Back in April, I observed that, “If you would have loudly condemned a policy under Obama but support a similar policy under Trump, you’re the problem.”
We now have a good test case.
The President already has demonstrated – repeatedly – that he likes to spend other people’s money.
But now he’s unleashing his inner Obama, having reached a tentative deal with Chuck Schumer and Nancy Pelosi for a $2 trillion infrastructure blowout.
Notwithstanding the GOP’s supposed belief in the Constitution and limits on the role of the federal government, there are plenty of Republicans on Capitol Hill (especially on the committees that will get to direct this money to various campaign contributors) who will gladly join this spending orgy.
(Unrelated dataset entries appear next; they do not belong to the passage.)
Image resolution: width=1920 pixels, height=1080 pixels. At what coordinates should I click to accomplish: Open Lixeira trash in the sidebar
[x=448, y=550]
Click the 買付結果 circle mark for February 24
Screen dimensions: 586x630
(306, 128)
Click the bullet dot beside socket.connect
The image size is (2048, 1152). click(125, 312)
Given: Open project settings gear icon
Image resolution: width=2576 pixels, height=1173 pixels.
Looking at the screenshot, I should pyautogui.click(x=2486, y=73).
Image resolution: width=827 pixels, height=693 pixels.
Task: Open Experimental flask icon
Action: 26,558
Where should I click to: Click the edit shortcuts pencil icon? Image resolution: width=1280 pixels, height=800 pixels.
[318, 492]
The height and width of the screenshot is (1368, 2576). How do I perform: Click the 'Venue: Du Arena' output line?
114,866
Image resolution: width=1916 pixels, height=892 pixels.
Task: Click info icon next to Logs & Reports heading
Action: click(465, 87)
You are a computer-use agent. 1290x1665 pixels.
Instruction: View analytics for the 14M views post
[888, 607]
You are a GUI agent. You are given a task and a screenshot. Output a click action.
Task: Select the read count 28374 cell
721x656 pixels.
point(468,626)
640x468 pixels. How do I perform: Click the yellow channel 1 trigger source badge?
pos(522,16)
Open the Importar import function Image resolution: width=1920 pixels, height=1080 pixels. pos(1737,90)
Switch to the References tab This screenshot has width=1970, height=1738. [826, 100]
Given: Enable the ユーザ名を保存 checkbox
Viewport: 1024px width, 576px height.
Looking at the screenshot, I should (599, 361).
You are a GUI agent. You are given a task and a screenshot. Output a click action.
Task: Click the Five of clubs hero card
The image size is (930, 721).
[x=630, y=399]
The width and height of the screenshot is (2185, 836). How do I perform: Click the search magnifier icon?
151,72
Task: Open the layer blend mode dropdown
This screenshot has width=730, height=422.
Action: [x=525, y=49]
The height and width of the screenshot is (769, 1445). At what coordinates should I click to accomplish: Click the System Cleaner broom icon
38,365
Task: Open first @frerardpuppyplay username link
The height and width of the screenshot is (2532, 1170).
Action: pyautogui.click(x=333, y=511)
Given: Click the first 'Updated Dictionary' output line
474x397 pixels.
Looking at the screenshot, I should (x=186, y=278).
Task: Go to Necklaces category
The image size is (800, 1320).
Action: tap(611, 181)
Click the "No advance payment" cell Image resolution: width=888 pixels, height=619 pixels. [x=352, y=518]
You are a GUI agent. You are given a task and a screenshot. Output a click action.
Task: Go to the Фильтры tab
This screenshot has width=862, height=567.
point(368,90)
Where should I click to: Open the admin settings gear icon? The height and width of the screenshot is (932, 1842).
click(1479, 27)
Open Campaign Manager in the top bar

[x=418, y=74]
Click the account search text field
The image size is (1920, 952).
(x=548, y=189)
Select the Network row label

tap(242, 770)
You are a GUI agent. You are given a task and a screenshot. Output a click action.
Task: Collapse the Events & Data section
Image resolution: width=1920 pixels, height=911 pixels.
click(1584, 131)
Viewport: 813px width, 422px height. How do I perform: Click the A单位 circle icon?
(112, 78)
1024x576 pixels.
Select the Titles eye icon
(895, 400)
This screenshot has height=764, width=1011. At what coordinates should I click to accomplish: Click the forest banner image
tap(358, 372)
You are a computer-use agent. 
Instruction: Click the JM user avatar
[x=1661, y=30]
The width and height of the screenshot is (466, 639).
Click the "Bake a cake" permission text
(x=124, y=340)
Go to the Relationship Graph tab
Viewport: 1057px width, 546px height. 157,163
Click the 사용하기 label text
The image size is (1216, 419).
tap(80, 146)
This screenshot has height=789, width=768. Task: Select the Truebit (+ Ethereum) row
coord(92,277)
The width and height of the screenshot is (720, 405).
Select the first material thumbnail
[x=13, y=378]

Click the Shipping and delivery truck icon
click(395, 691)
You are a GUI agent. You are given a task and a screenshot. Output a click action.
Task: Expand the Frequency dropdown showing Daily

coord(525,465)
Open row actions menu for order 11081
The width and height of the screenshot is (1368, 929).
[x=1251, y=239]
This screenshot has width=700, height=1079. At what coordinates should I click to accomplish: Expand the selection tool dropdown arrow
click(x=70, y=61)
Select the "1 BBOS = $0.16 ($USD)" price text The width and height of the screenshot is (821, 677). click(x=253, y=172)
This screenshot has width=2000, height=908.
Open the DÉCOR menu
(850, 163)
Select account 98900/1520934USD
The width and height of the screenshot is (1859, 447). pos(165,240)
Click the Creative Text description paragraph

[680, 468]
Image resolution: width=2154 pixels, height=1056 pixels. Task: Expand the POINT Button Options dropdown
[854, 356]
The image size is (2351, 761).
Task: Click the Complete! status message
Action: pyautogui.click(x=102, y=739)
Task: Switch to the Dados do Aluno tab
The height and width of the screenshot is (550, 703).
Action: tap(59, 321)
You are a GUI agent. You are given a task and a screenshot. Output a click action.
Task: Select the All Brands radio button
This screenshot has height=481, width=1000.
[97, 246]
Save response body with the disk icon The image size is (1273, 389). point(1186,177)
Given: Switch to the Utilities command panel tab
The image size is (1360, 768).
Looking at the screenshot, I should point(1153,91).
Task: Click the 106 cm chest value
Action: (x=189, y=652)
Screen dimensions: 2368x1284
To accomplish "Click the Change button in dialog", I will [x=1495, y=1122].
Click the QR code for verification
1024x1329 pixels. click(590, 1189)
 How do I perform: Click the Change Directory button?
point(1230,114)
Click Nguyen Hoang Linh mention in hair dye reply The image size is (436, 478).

The relevant question, though, is whether there are some good GOPers to stop this boondoggle.
The Washington Post reports that there are some holdouts.
A $2 trillion infrastructure deal outlined this week by President Trump and top Democrats is already losing momentum, as the president’s own chief of staff is telling people inside and outside the administration that the effort is too expensive… Democratic leaders in Congress…said they were pleasantly surprised by the president’s willingness to back a large-scale spending effort. …But the initiative has run into immediate opposition from Republicans who balk at the hefty price tag and from conservative allies who are pushing lawmakers to block it. …Earlier in the administration, Trump praised Sen. Elizabeth Warren (D-Mass.) — a potential 2020 foe — for her ideas because, in his view, she was determined to spend more than Republicans. He would tell aides to get a list of projects and “let’s just spend it,” in the words of one former administration official. …Trump always wanted to spend more. …raising fuel tax rates by 35 cents and pegging them to rise with inflation would generate only about a quarter of the necessary revenue over 10 years. …Getting the remaining $1.5 trillion would involve much more significant tax increases… But even fully reversing the corporate income tax cut, which dropped the rate from 35 percent to 21 percent, would not close the gap
One obvious takeaway from this article is that taxes eventually will increase if Republicans don’t get serious about spending restraint.
Indeed, I’ve already warned that Trump’s profligacy is making tax increases more likely.
And another takeaway is that a blank-check approach would violate my rules for sensible infrastructure policy.
The editors at National Review share my concern about the plan for a bipartisan budget-busting package.
Some time ago, President Trump’s team produced a $1.5 trillion infrastructure plan, which was really a $200 billion infrastructure plan with some wishful thinking attached. …now the president has joined forced with Nancy Pelosi and Chuck Schumer on something new: a $2 trillion infrastructure plan, which also is composed mainly of wishful thinking. …What could possibly go wrong? You can tell this is backward by the fact that the triumvirate has settled on a price tag — an incomprehensibly large one — but is remarkably fuzzy on what’s to be bought with that $2 trillion. …We have been here before, with Barack Obama and his “shovel-ready” projects. The lesson of Obama’s failed stimulus bill — which was in considerable part an infrastructure program — is that doing things backwards does not work. …figuring out how to pay for this is at the bottom of the current agenda. …This is not a sane way to proceed. …The infrastructure scheme deserves to die an early and unlamented legislative death.
It should just “die an early an unlamented legislative death.” It never should have been born in the first place.
I’m not surprised that Trump is supporting a pork-filled budget plan for infrastructure. As I warned back before the 2016 election, he’s a big-government Republican.
What’s not clear, though, is how many GOP lawmakers will support his Greek-style approach to the transportation budget.
Suffice to say that I’m worried. It seems that many Republicans are Bushies rather than Reaganites.
P.S. The correct infrastructure policy for Washington is to have no infrastructure policy. That’s because transportation should be handled by state and local government. Or, even better, the private sector. In my fantasy world, we’d shut down the Department of Transportation and repeal the federal gas tax.